Multidrug resistance (MDR) is a major obstacle in the chemotherapeutic treatment of many human cancers. In this study, the reversal of P-glycoprotein (P-gp) mediated multidrug resistance by (-)-epigallocatechin gallate (EGCG) and its molecular mechanism were investigated. A three-dimensional model of carboxyl-terminal nucleotide binding domain (NBD2) from P-gp was built by homology modeling. The structural model of the complex indicates that EGCG was tightly bound to the ATP-binding site of NBD2. EGCG modulated the function of P-gp and increased the intracellular accumulation of chemotherapeutic agent doxorubicin (DOX) in drug-resistant KB-A1 cells.
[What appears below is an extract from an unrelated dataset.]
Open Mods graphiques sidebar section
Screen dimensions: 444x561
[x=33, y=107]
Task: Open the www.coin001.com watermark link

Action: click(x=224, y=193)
When KB-A1 cells were exposed to 10 microg/ml DOX combined with 10, 30, 50 microM EGCG for 4 h, the intracellular concentrations of DOX were increased 1.5, 1.9, 2.3 times, respectively compared with DOX alone treatment. In vitro EGCG potentiated the cytotoxicity of DOX to drug-resistant KB-A1 cells. In KB-A1 cell xenograft model, EGCG could also enhance the efficacy of DOX and increased the DOX concentration in the resistant tumors. Thus, these results suggest that EGCG modulated the function of P-gp and reversed P-gp mediated multidrug resistance in human cancer cells.